As agencies move to cloud computing - accessing basic computing services and applications over the Internet - some unforeseen consequences will occur. The Office of Management and Budget and the CIO Council want to head them off before they become serious.

Case in point: Private information could be compromised when a cloud computing provider changes its terms and policies without notifying clients (like an agency), a common provision included in provider's agreements with customers, Federal News Radio reported on Tuesday. If that happens the public's personally identifiable information could be exposed.

The warning is included in a document the council released on Aug. 19 outlining risks agencies should consider when pursuing cloud services - and make provisions to mitigate them. Other risks include (CCP stands for cloud computing provider):

1. The data could become an asset in bankruptcy, particularly if the Terms of Service or contract do not include retention limits.

2. Depending on the location of the CCP's servers or data centers, the CCP might allow or be required to permit certain local or foreign law enforcement authorities to search its data pursuant to a court order, subpoena, or informal request that would not meet the standards of the Privacy Act of 1974.

3. The individual providing the information has no notice that explains that his or her information is being stored on a server not owned or controlled by the U.S. Government. Thus, when the individual person attempts to access his or her data, he or she is unable to do so and is left without proper redress.

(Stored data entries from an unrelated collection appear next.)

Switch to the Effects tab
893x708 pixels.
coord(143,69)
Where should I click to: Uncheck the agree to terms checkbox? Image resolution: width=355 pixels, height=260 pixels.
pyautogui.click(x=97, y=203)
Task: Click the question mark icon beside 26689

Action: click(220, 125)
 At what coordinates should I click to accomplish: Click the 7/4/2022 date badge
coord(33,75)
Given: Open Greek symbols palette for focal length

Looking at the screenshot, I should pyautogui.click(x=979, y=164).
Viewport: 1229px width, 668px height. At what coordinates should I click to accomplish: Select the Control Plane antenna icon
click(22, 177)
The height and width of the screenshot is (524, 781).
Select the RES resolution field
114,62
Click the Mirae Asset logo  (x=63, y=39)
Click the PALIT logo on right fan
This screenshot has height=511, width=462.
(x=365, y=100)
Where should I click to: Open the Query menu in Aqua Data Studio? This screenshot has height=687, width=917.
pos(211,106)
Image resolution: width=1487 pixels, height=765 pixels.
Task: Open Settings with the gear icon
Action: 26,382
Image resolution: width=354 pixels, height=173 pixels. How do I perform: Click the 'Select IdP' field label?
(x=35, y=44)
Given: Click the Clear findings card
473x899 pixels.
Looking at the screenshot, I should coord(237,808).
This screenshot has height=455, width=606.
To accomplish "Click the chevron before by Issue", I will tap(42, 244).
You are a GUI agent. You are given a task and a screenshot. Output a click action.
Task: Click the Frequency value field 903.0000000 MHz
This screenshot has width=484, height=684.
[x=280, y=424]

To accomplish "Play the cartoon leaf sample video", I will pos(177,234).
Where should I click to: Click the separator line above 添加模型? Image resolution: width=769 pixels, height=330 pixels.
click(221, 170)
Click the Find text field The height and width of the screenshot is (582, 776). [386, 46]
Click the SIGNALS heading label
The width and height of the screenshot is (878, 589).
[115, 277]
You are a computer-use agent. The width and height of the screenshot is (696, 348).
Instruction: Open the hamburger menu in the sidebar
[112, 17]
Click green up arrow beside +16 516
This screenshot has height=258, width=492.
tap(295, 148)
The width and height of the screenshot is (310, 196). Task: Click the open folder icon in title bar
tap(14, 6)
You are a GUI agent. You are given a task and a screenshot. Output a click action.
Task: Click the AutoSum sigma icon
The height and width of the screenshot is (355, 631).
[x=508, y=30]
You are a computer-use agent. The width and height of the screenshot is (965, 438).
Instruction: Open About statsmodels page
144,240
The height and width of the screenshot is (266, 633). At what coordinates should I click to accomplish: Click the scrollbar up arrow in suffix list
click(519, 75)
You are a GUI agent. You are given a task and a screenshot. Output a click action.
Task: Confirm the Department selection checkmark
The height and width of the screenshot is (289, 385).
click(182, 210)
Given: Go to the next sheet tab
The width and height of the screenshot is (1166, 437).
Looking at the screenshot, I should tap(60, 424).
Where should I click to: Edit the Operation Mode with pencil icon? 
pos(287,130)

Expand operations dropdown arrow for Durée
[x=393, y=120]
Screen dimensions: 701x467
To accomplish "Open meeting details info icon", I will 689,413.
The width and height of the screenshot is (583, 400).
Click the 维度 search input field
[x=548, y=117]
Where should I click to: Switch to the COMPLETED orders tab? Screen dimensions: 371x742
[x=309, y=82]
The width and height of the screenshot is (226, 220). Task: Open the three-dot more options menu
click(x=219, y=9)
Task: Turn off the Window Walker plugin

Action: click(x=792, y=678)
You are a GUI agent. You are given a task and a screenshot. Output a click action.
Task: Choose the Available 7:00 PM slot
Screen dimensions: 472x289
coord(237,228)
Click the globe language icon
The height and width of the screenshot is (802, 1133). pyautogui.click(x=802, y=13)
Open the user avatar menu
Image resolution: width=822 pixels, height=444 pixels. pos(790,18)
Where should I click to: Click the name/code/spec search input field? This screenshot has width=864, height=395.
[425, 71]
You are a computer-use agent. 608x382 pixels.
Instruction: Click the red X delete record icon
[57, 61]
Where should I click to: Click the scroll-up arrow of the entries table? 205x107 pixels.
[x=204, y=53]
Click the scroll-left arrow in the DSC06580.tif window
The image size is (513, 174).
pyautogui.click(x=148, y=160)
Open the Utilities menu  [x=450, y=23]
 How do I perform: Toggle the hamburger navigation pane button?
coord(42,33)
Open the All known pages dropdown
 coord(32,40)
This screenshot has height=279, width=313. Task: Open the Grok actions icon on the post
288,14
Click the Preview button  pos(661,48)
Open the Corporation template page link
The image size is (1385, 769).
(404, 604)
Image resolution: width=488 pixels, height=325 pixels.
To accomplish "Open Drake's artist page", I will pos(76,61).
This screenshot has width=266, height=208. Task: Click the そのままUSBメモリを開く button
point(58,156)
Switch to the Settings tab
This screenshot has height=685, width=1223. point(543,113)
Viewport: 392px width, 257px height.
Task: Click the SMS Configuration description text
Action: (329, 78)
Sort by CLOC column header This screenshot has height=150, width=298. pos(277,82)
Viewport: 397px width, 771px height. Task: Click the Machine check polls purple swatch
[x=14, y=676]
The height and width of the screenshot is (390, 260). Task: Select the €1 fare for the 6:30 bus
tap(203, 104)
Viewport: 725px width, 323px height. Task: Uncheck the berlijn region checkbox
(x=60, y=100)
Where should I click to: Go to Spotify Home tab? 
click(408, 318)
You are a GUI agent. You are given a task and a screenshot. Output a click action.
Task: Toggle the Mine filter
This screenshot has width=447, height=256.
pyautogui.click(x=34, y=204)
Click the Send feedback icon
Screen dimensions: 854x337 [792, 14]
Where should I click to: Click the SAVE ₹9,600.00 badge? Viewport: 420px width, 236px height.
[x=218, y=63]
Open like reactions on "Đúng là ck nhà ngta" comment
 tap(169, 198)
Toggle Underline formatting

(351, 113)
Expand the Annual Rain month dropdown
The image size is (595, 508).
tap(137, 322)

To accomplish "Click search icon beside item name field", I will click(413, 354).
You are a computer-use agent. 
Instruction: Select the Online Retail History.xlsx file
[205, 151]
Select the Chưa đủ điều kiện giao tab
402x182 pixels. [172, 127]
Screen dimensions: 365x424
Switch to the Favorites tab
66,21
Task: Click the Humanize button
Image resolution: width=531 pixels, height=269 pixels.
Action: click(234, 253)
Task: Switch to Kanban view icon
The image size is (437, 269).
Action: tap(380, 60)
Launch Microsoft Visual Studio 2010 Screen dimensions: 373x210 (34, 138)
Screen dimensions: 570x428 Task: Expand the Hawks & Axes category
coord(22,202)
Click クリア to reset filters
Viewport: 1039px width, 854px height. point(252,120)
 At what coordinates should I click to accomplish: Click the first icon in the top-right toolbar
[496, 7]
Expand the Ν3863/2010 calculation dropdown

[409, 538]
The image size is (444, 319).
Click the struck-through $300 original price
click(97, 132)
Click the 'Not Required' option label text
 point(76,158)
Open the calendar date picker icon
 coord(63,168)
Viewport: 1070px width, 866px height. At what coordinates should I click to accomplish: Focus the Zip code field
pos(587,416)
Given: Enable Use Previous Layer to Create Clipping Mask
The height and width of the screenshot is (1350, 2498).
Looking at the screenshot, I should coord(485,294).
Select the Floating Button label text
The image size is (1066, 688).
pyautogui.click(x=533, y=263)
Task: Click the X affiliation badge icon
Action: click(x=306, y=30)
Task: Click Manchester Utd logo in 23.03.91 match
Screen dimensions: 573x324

4. The data stored by the CCP is breached and the CCP does not inform the government or any of the individuals affected by the incident.

5. The CCP improperly implements Federal security requirements (i.e., finds them cost-prohibitive or cumbersome) and thus inadvertently allows the data it is storing in the cloud to be viewed by unauthorized viewers.

6. The CCP fails to keep access records that allow agencies to conduct audits to determine who has accessed the data.

7. The Federal government cannot access the data to perform necessary audits. The data has been moved to a different country and a different server and the government suffers a loss in reputation and trust.

8. The Federal government fails to keep an up-to-date copy of its data. The CCP accidentally loses all of the government's data and does not have a back up.

It's a good bet that more risks and consequences will be exposed in due time.